French style fashioner Jacques Heim, who possessed a sea shore shop in the French Riviera resort town of Cannes, presented a moderate two-piece configuration in May 1946 which he named the “Atome,” after the littlest known molecule of matter. The lower part of his plan was sufficiently enormous to cover the wearer’s navel. comprar biquíni
Simultaneously, Louis Réard, a French car and mechanical architect, was running his mom’s unmentionables business close to Les Folies Bergères in Paris. He saw ladies on St. Tropez sea shores moving up the edges of their bathing suits to improve tan  and was motivated to create a more negligible plan. He managed extra texture off the lower part of the bathing suit, uncovering the wearer’s navel unexpectedly. Réard’s string two-piece comprised of four triangles produced using 30 square inches (194 cm2) of texture printed with a paper pattern.
At the point when Réard looked for a model to wear his plan at his question and answer session, none of the standard models would wear the suit, so he employed 19 year old bare artist Micheline Bernardini from the Casino de Paris. He acquainted his plan with the media and public on July 5, 1946, in Paris at Piscine Molitor, a public pool in Paris. Réard held the public interview five days after the primary trial of an atomic gadget (nicknamed Able) over the Bikini Atoll during Operation Crossroads. His bathing suit configuration stunned the press and public since it was the first to uncover the wearer’s navel.
To advance his new plan, Heim recruited skywriters to hover over the Mediterranean hotel promoting the Atome as “the world’s littlest washing suit.” Not to be outperformed by Heim, Réard employed his own skywriters three weeks after the fact to fly over the French Riviera publicizing his plan as “more modest than the littlest swimming outfit in the world.”

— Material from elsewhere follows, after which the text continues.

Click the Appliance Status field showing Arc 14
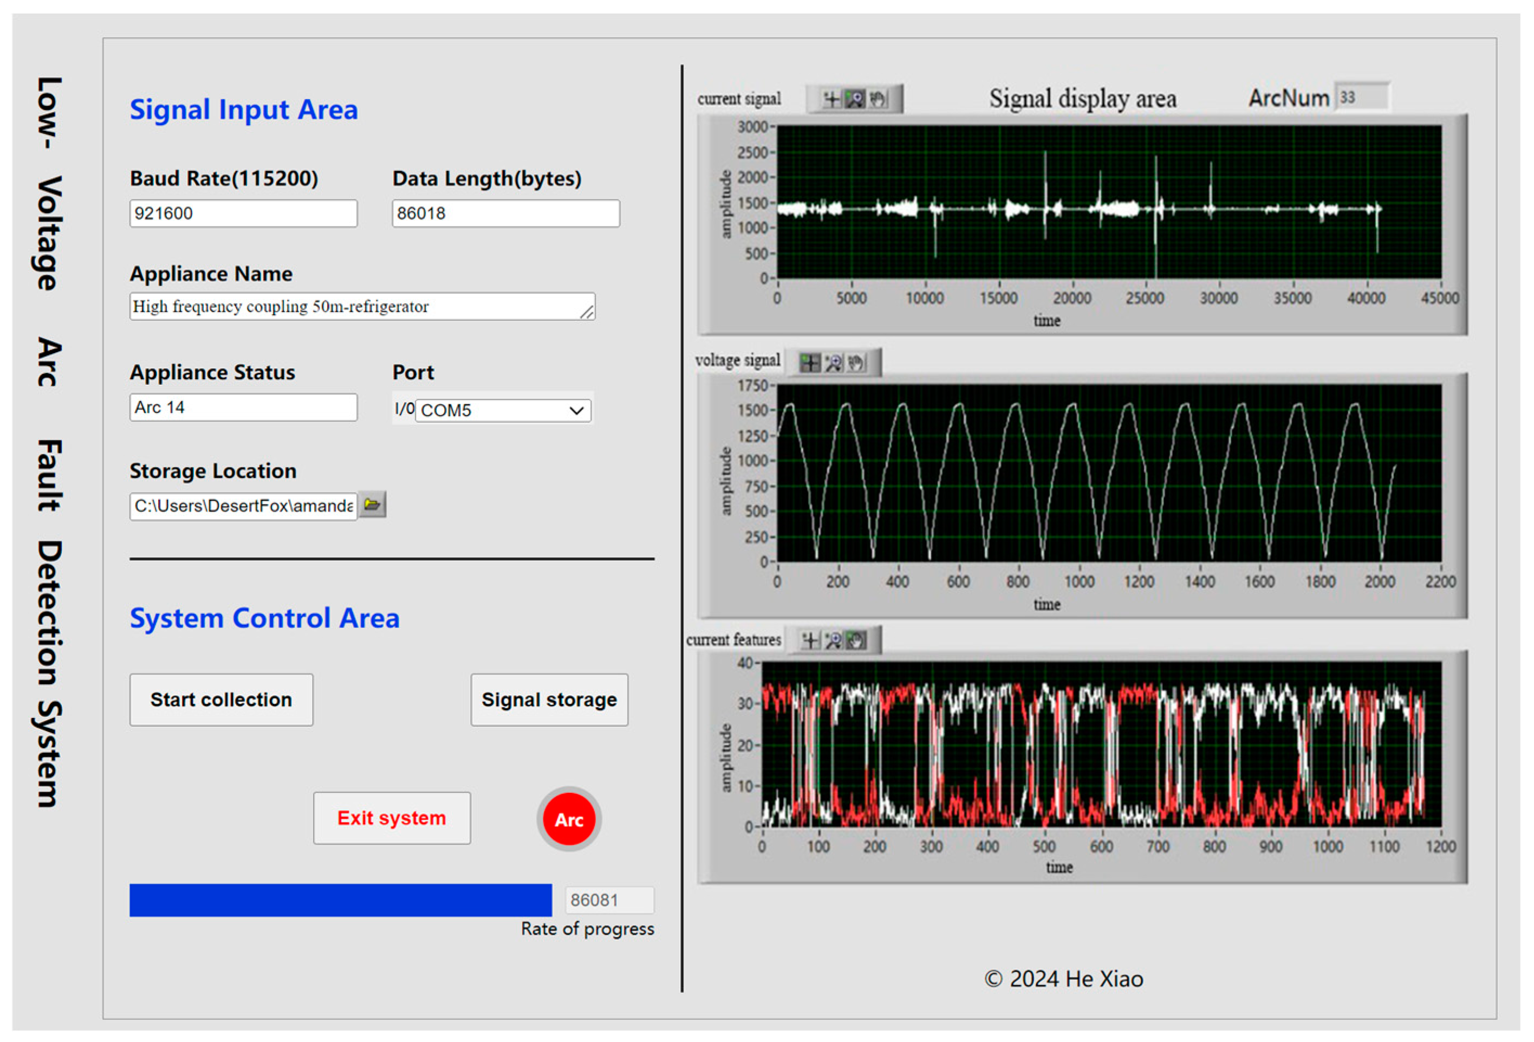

Heim’s plan was the first to be worn on the sea shore, however the name given by Réard stayed with the public. Despite huge social opposition, Réard got in excess of 50,000 letters from fans. He likewise started a strong promotion crusade that told the public a two-piece bathing suit was not a real swimsuit “except if it very well may be gotten through a wedding ring.” According to Kevin Jones, keeper and style student of history at the Fashion Institute of Design and Merchandising, “Réard was relatively revolutionary by around 15 to 20 years. Just ladies in the vanguard, generally privileged European ladies embraced it.”